If you have any question, please contact:
Cuixiang Lin (lincxcsu@csu.edu.cn) or Jianxin Wang (jxwang@mail.csu.edu.cn).
The usage for the three functionalities are detailed separately below:
1. Singe gene analysis
2. Gene set analysis
1. Single gene analysis
Heterogeneous molecular networks (including PPI, coexpression, AD-associated miRNAs-target, sequence similarity and transcriptional regulatory networks) and AD-related trait data (including CERAD, Braak and CDR) are utilized to investigate and visualize the assocation of individual genes with AD. Following the two steps below, you can obtain and visualize how the queried gene is associated with AD based on the various networks and AD trait data.
Step1: Input Your Gene of interest
Note: you can input any gene of interest in the input box on the left (one gene at a time). Note that if your queried gene is a member of known AD-associated genes below, it will be removed from the list of known AD-associated genes to ensure independent evaluation.
STEP 2: Input Known AD-associated Genes
Note: by default, AD-associated genes from AlzGene, OMIM and GWAS are provided. However, you are free to make changes (add or delete) to this list.
Notes:
results of cell type
The cell-type data is from a study of Single-cell transcriptomic analysis of AD. It covers three stages and six major brain cell types. The stages includes no-pathology (NP), early-pathology (EP) and late-pathology (LP). The brain cell types are excitatory neurons (Ex), inhibitory neurons (In), astrocytes (Ast), oligodendrocytes (Oli), microglia (Mic), and oligodendrocyte progenitor cells (OPC). The annotations on figure are combinations of cell types and stages of AD. For example, 'Ex: NP-P' means no-pathology vs. pathology (both early pathology and late pathology) in excitatory neurons.
2. Gene set analysis
Geneset analysis evaluates the functional relationship between a gene set of your interest and the set of known AD-associated genes by interrogating heterogeneous biological networks. Please follow the instructions.

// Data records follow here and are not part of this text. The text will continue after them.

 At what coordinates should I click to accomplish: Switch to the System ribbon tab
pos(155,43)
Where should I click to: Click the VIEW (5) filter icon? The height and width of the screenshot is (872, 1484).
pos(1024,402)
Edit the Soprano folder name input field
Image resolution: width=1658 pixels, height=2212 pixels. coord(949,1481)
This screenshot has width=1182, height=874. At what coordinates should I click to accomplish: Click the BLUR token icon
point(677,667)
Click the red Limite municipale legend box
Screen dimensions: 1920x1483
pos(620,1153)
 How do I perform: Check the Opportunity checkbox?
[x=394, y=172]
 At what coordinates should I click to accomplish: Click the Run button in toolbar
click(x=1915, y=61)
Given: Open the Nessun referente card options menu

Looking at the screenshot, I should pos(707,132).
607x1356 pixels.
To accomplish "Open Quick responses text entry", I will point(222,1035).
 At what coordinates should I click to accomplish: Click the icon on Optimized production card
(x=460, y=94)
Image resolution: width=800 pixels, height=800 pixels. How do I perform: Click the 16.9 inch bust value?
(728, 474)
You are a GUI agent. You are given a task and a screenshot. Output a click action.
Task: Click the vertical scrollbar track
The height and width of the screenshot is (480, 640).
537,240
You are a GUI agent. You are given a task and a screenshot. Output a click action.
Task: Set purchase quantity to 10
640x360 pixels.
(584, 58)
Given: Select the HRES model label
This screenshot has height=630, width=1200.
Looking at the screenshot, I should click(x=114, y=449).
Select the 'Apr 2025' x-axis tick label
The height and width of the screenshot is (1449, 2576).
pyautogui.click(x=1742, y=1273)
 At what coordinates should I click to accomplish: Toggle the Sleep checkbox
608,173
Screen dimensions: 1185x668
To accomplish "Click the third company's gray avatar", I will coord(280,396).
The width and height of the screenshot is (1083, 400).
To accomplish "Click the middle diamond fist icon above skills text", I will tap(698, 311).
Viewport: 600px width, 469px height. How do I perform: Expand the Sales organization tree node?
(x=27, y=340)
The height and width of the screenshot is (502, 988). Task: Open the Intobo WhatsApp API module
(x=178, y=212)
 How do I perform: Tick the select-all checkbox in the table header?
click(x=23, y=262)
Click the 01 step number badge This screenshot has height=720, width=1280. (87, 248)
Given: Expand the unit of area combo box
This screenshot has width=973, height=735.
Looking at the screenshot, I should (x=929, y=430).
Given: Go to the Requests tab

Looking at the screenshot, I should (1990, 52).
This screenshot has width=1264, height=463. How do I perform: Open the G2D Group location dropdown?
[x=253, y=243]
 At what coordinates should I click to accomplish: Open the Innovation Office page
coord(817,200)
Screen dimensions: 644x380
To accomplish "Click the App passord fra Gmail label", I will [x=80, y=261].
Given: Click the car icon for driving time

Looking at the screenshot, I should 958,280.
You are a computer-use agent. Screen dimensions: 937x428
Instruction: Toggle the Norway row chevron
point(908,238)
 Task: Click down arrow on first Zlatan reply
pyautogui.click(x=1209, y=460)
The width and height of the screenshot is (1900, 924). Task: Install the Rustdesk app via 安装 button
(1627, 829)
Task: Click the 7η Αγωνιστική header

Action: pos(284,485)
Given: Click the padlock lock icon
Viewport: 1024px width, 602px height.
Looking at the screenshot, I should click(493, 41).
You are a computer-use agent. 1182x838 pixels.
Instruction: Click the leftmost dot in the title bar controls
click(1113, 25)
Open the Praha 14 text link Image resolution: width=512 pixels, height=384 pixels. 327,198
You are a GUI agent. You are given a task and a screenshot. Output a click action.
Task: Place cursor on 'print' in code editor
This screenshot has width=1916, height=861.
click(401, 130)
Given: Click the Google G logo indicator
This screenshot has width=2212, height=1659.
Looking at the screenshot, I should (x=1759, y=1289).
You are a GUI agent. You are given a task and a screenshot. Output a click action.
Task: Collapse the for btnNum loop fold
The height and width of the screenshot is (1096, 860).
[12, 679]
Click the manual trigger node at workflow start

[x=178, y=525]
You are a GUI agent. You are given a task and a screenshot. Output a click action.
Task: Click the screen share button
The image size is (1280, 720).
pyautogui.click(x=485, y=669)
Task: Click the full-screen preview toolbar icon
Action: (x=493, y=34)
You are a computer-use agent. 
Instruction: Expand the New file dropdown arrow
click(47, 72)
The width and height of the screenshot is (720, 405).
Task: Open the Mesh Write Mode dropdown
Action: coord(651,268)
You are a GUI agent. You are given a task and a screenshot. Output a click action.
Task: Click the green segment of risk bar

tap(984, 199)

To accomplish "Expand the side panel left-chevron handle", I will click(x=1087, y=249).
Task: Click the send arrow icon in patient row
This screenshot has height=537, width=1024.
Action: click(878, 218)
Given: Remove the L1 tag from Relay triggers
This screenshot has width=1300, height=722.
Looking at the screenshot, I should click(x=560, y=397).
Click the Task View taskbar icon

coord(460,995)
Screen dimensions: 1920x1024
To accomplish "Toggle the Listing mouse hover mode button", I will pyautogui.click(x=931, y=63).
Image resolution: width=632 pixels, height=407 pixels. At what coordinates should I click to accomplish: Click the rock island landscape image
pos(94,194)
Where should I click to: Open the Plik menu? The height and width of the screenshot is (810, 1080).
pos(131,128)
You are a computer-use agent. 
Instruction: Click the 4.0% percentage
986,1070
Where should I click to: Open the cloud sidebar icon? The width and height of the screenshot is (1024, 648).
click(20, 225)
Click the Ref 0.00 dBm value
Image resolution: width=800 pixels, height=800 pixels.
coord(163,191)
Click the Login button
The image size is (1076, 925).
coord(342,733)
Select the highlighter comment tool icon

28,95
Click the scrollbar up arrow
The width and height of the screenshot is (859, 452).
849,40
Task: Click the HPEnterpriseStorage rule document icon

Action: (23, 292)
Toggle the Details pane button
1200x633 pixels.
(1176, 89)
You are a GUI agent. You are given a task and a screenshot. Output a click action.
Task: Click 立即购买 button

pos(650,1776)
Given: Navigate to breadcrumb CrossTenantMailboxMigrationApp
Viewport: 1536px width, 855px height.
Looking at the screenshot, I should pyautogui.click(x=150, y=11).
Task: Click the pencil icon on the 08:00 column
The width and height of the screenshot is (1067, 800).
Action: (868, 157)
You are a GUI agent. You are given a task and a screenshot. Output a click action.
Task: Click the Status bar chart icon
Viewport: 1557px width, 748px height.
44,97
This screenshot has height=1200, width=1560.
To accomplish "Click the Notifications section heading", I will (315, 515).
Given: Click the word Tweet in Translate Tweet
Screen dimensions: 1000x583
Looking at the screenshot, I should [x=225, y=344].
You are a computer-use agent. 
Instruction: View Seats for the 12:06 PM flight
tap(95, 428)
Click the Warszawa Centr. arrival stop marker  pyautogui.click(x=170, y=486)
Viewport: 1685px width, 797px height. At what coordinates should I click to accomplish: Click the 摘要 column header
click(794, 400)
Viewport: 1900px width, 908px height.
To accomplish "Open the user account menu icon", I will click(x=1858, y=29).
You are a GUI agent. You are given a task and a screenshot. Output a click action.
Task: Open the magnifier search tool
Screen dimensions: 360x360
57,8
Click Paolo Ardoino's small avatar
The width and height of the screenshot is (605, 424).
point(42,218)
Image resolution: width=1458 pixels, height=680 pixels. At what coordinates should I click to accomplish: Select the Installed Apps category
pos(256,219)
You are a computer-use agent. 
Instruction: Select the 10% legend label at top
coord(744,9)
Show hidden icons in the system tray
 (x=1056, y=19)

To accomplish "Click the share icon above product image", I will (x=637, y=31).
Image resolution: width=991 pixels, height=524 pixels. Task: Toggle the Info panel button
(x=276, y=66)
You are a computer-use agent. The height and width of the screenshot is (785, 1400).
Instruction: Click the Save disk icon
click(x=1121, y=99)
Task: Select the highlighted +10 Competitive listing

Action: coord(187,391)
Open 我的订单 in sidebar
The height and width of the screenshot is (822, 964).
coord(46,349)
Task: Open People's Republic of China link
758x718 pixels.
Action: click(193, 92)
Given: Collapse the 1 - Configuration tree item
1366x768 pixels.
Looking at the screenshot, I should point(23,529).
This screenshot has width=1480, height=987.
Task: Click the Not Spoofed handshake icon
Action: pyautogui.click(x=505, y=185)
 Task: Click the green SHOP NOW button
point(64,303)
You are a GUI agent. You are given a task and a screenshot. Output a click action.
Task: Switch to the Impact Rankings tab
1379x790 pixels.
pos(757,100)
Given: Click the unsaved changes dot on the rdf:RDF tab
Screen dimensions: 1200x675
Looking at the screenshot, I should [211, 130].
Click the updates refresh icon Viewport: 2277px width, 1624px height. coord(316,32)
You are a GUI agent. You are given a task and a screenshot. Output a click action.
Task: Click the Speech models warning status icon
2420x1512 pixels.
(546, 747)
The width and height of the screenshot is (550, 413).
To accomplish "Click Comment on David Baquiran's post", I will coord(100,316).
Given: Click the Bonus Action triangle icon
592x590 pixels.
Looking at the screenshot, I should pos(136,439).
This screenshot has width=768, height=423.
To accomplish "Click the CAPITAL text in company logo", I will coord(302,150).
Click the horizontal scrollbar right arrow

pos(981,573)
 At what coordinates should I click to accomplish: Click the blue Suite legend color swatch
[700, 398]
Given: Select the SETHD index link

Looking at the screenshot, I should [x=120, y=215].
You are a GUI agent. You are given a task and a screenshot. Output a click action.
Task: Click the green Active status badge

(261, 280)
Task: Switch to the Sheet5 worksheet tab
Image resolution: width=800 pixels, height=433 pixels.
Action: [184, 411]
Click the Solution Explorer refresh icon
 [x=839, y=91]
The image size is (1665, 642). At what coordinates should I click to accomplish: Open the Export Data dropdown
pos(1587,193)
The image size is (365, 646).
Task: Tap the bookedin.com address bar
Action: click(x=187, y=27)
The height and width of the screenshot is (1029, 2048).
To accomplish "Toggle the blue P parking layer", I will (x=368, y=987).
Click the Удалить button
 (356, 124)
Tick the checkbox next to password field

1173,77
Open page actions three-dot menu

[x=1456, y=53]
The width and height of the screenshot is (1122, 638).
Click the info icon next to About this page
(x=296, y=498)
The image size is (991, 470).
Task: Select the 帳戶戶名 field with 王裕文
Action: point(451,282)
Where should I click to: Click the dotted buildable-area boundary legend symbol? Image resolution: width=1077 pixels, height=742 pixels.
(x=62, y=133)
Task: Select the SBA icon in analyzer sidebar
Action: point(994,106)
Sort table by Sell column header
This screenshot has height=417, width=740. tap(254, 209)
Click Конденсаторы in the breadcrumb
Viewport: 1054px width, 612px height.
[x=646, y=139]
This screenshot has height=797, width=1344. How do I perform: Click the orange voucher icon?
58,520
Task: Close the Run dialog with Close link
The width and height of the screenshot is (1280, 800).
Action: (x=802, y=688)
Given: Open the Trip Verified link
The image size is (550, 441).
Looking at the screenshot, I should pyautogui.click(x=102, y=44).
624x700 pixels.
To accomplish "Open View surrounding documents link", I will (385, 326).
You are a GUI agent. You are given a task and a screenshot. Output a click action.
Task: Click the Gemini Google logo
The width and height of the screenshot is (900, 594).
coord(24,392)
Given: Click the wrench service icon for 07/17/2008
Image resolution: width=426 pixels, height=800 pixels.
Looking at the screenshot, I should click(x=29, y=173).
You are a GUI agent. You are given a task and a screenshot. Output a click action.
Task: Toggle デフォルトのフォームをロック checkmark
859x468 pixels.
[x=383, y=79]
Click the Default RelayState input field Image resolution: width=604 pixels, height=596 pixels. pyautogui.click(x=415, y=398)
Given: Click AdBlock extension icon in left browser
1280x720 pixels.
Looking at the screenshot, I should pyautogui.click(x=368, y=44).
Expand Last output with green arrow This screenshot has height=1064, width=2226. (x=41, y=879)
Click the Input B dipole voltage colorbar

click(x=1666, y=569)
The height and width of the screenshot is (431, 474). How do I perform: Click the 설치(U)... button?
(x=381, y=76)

STEP 1: Input genes of your interest
Three example gene sets are provided here. The first gene set includes 50 genes from AD-associated biological process which is response to amyloid-beta (GO:1904645). The second one contains 28 genes which is about AD-associated phosphorylation event. The third one includes 50 genes which are least associated with AD from a study about AD. You are free to make changes to the gene set. Note that if any gene in the list is a member of the list of AD-associated genes that is used in Step 2, this gene will be removed from the list of AD-associated genes.
STEP 2: Input Known AD-associated Genes
There are 68 AD-associated genes from AlzGene showing as default AD-associated genes. The other two resources are from OMIM and GWAS. However, you are free to make changes (add or delete) to this list.
STEP 3: Select Molecular Interaction Networks (you can choose one or multiple networks simultaneously)
The networks are used to evaluate how significant the queried gene set interacts with the list of AD-associated genes compared to random baseline. The significance is measured with a p-value calculated by permuation test.
Submit
After completing the above three steps and clicking the 'submit' button, you will be directed to the result page as shown below. You can click each item on the left to view the results corresponding to each validation. A link is provided to download the interaction data with known disease genes for the queried gene set, statistical validation and subnetworks between queried genes and known disease genes.